Woher? Nun, an der Hauswand außen hängt seit vorgestern ein gelber Zettel mit einer Nebenkosten-Schuldenliste. Gleich mit einer Gerichtsdrohung, wenn bis Monatsende nicht bezahlt wird.

Lebe ich wirklich "am Baikalsee", wenn dieser doch knapp 100 Kilometer weit weg ist? Für russische Maßstäbe schon, 100 km, das zählt nicht als nennenswerte Entfernung. Morgen möchte ich ans Ufer fahren, mit der Elektritschka oder einer Marschrutka (Mini-Bus), baden, spazieren und der spannenden Geschichte seiner Erschließung nachspüren. Gleichzeitig entziehe ich mich so dem morgigen Stromausfall hier (wird für einen Tag abgestellt) und der stinkenden Lackfarbe im neu gestrichenen Treppenhaus.

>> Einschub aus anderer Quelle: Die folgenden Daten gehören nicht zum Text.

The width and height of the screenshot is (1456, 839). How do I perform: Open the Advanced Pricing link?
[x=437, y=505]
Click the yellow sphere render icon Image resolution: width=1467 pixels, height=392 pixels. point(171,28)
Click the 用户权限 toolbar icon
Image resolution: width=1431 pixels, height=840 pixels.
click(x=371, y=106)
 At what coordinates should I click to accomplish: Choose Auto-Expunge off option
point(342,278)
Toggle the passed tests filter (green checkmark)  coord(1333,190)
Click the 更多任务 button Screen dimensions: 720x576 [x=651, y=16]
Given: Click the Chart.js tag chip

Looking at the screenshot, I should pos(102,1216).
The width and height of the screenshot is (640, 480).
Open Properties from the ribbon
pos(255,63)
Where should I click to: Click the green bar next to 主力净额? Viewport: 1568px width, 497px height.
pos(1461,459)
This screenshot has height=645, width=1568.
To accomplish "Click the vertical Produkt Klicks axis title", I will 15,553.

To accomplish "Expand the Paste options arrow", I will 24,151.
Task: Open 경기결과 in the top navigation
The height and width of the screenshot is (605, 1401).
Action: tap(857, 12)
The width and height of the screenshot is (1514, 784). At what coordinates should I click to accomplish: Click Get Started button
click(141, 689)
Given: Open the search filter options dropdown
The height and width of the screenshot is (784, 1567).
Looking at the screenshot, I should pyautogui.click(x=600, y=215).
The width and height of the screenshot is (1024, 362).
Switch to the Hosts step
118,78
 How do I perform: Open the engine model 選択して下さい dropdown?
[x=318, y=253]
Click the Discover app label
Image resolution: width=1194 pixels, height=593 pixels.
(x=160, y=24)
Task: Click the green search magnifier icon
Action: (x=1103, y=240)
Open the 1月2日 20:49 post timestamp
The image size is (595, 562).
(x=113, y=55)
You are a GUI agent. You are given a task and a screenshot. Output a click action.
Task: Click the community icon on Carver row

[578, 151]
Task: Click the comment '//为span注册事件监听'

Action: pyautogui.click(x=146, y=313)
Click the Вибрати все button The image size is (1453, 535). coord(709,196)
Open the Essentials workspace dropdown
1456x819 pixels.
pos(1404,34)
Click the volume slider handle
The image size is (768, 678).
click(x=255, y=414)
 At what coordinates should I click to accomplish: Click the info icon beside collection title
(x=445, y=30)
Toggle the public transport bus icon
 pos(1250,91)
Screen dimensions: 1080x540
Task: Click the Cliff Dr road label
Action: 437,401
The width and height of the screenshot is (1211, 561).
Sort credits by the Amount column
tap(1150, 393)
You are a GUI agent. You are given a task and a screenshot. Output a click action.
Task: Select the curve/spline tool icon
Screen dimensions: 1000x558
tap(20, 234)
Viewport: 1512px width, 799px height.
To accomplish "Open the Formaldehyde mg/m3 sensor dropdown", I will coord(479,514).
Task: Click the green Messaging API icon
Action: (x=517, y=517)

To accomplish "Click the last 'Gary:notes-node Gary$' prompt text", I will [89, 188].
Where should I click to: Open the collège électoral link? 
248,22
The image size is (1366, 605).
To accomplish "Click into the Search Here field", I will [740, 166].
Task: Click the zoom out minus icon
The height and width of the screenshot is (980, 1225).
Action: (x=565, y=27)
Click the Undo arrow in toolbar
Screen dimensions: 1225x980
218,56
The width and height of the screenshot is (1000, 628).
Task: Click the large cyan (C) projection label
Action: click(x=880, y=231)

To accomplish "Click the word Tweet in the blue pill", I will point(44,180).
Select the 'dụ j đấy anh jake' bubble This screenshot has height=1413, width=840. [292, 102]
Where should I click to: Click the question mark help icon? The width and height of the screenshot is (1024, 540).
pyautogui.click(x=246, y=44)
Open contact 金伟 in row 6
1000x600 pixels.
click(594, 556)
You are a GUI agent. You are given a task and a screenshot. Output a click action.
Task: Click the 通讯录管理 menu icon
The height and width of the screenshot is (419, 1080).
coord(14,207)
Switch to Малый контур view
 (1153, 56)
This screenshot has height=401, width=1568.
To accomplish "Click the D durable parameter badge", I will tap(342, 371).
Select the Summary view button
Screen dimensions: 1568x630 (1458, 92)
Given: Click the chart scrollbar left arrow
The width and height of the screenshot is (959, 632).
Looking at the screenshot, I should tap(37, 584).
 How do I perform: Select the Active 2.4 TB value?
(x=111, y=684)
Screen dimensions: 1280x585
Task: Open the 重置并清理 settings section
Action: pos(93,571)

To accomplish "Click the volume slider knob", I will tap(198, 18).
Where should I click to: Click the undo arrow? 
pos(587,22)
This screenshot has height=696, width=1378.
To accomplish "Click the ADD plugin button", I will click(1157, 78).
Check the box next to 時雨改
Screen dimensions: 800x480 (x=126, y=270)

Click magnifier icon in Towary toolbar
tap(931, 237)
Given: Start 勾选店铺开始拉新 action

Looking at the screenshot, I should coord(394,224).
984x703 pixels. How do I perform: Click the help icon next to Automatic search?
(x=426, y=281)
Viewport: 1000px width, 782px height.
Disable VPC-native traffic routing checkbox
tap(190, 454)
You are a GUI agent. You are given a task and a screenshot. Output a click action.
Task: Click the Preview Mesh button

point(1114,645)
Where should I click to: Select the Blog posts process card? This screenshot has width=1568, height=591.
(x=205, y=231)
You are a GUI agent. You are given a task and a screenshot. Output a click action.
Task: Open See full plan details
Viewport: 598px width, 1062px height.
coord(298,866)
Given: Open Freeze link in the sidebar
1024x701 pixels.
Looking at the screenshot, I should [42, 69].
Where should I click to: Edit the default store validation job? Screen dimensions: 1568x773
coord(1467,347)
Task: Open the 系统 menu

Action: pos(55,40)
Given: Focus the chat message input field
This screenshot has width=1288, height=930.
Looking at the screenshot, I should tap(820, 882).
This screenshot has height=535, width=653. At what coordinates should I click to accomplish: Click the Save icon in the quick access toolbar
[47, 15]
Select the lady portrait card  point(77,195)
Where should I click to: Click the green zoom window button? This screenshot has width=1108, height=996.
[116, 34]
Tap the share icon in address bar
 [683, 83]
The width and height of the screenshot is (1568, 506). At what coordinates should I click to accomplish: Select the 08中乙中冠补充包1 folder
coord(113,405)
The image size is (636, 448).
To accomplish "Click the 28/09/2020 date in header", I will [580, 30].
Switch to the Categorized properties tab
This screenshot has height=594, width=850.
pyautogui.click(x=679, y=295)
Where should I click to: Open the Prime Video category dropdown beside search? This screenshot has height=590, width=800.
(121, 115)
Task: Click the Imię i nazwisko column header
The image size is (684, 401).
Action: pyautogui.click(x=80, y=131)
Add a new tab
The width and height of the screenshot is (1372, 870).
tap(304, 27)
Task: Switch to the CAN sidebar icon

In der Wohnung habe ich ein Exemplar von Remarques "Drei Kameraden" gefunden, sowjetische Ausgabe, aber auf Deutsch, und lese es gerade mit Genuss. Der Autor erfreute und erfreut sich hier in Russland großer Beliebtheit und ist bekannter als bei uns. Die Stimmung erinnert mich ein wenig an Böll, die Schilderungen der "verlorenen Nachkriegsgeneration" - nur bei Remarque einen Krieg früher.